Work continues apace on the creation of the National Museum of Maritime Antiquities in Piraeus, which will be ready to welcome visitors in 2026.
The new building under construction is organically connected to the industrial building of SILO, on its southwestern side, in order to provide the necessary space for the hosting of a pioneering and innovative Museum. More than 2,500 exhibits will be displayed and a wide range of technological applications will be presented, with well-equipped maintenance laboratories and storage areas. Alongside the new building, the conveyor belt, which used to serve the loading of the ships, will be highlighted and displayed. The National Museum of Maritime Antiquities will showcase the treasures of the Greek seas, while at the same time it will be the emblematic cultural landmark for the country’s largest port.
The Minister of Culture, Lina Mendoni, said: “A decades-old vision is now entering the final stretch for its realisation and completion. The development of our country, from prehistory to the present day, is directly linked to the sea, shipping and seafaring. The main purpose of the creation of the National Museum of Maritime Antiquities is, through the findings of our seas, to showcase Greek civilization in its long history and uninterrupted duration, in a place where exclusively maritime antiquities will be exhibited. These are the characteristics we want to highlight in the National Museum of Maritime Antiquities, almost unique in its kind: It is an emblematic work of culture, in a landmark building for Piraeus, on the Ionian Coast. We are preserving and highlighting an important industrial building, the SILO, which we are connecting with a modern building. This creates the necessary conditions for the creation of a model, innovative museum. The unique wealth of the Greek seas is given the ideal place to be hosted. The design of the exhibition space results from the constraints of the geometry and structure of the existing shell and its expansion. The structure and layout of the building defines an exhibition developed in area, which in turn requires approaches that make it readable for visitors. It requires rest and break areas, making it necessary to differentiate from space to space/thematic section, so that the public can more easily perceive the succession of themes, constantly finding new points of interest. We make use of modern technological means and will deliver, in 2026, another important Museum fully accessible, offering its visitors a unique experience of diving into the past, with stations in time, sunken settlements, shipwrecks, ship models, hulls and cargoes of merchant ships, maps and charts. It is clear that the operation of this Museum introduces Piraeus to international cultural destinations.”.

• **YOUR TASKS**:
(1) Answer these about the text on the maritime museum:
(a) In what year will the museum be ready to welcome visitors?
(b) How many exhibits will be displayed?
(c) Who is the Minister of Culture quoted?
(2) Can you transcribe the text on the maritime museum from "The new building under" up to and including "country’s largest port.", keeping every character unchanged?
The records below the text on the maritime museum come from a separate source.

• **DATA SUPPLIED**:
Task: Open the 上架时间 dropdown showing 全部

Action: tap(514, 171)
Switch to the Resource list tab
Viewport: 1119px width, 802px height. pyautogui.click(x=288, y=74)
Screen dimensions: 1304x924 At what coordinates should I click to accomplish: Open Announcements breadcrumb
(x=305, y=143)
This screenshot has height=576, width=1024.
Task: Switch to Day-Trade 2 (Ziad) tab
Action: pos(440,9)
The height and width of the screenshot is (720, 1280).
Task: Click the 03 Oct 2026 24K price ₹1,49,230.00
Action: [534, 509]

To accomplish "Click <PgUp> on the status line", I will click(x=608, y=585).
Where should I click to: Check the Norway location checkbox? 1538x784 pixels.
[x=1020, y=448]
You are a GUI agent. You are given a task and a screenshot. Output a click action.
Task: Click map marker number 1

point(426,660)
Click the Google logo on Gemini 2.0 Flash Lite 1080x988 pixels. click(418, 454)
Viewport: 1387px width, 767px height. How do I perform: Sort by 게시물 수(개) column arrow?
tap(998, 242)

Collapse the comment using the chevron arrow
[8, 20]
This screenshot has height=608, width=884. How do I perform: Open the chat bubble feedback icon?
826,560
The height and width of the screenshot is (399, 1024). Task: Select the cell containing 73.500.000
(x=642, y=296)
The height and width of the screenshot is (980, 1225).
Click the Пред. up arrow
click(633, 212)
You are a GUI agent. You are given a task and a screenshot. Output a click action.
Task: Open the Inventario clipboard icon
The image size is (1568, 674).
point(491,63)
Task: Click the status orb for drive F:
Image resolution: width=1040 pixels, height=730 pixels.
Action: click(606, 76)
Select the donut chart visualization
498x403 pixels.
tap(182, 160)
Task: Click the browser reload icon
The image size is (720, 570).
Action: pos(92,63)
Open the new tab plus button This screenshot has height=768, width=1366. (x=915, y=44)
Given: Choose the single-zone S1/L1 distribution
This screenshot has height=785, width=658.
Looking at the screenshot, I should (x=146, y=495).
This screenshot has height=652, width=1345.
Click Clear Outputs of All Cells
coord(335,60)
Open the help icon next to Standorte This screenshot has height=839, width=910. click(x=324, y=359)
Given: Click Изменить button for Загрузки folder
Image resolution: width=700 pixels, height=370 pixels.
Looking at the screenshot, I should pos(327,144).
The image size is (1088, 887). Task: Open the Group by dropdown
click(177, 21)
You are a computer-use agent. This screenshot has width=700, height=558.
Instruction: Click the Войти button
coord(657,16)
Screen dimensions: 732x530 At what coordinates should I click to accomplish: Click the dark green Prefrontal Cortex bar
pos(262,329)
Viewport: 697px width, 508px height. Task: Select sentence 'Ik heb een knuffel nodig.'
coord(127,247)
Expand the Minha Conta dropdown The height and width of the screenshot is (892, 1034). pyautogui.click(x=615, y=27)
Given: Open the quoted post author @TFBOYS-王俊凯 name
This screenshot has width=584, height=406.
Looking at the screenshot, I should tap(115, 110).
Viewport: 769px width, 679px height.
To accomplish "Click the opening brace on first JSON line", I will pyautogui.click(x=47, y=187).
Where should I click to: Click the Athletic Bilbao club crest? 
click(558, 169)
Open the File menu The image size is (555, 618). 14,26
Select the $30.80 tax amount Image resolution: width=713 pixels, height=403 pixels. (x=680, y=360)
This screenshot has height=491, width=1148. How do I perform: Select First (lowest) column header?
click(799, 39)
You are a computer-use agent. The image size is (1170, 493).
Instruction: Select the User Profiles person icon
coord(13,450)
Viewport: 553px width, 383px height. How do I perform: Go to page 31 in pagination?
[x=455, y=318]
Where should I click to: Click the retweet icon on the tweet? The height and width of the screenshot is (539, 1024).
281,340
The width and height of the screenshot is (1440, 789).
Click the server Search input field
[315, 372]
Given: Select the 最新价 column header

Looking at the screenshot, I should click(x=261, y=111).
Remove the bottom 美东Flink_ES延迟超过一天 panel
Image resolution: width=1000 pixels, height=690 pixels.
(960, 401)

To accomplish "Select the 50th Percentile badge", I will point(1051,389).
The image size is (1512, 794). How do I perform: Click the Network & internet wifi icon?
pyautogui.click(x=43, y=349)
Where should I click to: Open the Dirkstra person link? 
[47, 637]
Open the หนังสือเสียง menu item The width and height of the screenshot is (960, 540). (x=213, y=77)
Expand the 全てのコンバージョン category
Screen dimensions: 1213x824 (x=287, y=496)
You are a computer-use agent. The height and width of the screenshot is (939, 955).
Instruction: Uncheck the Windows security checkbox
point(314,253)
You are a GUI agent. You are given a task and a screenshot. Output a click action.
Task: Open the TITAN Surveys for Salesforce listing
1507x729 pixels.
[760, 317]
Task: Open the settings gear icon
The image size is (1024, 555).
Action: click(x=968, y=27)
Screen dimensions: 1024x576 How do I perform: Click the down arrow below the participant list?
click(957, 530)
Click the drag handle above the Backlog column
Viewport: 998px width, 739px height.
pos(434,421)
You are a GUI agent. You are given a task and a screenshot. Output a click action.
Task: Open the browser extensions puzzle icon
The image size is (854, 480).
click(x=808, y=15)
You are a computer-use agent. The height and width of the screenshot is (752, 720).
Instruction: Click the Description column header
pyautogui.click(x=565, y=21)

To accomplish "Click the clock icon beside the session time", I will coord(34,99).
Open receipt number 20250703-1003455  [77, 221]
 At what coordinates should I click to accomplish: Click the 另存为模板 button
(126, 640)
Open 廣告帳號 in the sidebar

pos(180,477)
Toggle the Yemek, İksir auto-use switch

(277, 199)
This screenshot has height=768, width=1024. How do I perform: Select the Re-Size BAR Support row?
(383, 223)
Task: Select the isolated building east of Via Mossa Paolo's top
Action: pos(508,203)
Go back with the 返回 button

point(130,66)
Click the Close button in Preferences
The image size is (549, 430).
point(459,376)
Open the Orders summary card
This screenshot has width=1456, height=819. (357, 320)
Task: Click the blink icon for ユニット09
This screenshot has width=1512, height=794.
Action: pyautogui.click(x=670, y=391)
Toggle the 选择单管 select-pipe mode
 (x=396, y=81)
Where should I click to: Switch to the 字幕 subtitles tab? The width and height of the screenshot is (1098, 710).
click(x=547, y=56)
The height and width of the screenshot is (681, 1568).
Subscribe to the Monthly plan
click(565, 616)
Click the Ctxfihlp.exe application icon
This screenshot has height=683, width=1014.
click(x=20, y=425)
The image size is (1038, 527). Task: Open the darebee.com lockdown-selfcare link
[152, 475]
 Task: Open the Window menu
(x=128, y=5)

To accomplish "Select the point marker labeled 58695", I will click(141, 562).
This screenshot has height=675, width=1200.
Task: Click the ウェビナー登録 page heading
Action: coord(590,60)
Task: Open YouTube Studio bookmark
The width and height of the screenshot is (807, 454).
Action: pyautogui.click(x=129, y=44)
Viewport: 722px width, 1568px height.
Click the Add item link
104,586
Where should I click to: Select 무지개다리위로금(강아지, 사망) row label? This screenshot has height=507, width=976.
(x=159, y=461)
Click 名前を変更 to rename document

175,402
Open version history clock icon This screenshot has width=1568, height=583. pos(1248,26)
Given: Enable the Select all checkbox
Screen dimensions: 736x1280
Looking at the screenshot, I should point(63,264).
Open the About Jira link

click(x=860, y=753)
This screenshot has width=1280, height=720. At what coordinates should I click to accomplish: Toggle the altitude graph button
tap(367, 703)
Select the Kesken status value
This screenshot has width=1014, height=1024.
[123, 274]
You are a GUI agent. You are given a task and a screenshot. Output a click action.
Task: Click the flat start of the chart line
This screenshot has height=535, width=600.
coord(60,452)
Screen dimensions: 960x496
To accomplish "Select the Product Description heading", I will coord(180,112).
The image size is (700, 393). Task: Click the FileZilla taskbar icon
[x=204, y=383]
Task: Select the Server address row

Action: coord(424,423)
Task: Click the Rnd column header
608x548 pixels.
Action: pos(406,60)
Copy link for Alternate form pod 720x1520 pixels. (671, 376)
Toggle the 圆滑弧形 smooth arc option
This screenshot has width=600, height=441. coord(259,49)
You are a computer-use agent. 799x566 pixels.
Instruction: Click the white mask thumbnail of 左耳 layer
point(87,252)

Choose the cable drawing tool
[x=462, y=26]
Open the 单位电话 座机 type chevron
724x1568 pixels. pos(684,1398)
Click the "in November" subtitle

• **SOLUTIONS FOR EACH TASK**:
(1)
(a) 2026
(b) More than 2,500
(c) Lina Mendoni

(2)
The new building under construction is organically connected to the industrial building of SILO, on its southwestern side, in order to provide the necessary space for the hosting of a pioneering and innovative Museum. More than 2,500 exhibits will be displayed and a wide range of technological applications will be presented, with well-equipped maintenance laboratories and storage areas. Alongside the new building, the conveyor belt, which used to serve the loading of the ships, will be highlighted and displayed. The National Museum of Maritime Antiquities will showcase the treasures of the Greek seas, while at the same time it will be the emblematic cultural landmark for the country’s largest port.